Being me, I leave everything to the last minute. That’s no different for party preparations. I probably need a bit of pressure to function properly and efficiently. I was so glad that the Christmas tree was still standing in our living room. I took off all the Christmas balls and replaced them with some cotton-wool balls, pretending to be snow. Around the tree I hung up some cotton-wool balls with fishing line, representative for romantic snowfall that was very rare here in Switzerland so far this winter.

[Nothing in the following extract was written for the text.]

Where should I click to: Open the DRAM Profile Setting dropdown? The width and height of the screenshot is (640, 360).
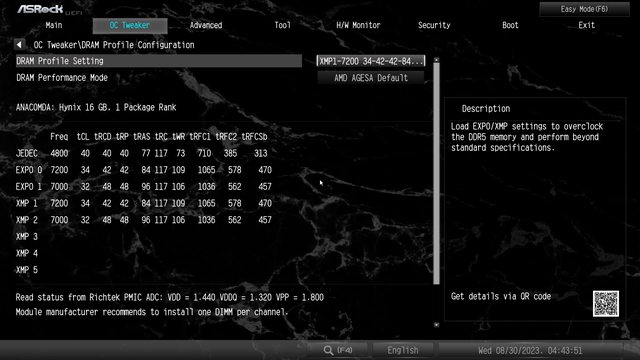coord(371,61)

Above the tree, I hung up a garland of flags, saying “Happy Birthday”.
The table, I covered with a light-blue table cloth – the same I used for the Christmas dinner 😉 and sprinkled some faked snow and light-blue wooden snow-stars on it. With some Frozen cups, plates and napkins plus all the food kept in white and blue that looked pretty. I was stressing about the cake for quite a while. But by coincidence, I found a baking pan shaped as a snowman in the cupboard that I had completely forgotten about. I baked a basic chocolate cake, covered the parts that had to stay brown with aluminium foil, then sprinkled some icing sugar all over the snowman, removed the foil, added a marzipan carrot and finished he was, Olaf, the snowman( well not quite,but not one five year old complained).
To decorate the apple cupcakes, I coloured some white marzipan with blue food colouring, cut out some snowflakes with cookie cutters and placed them on the cupcakes.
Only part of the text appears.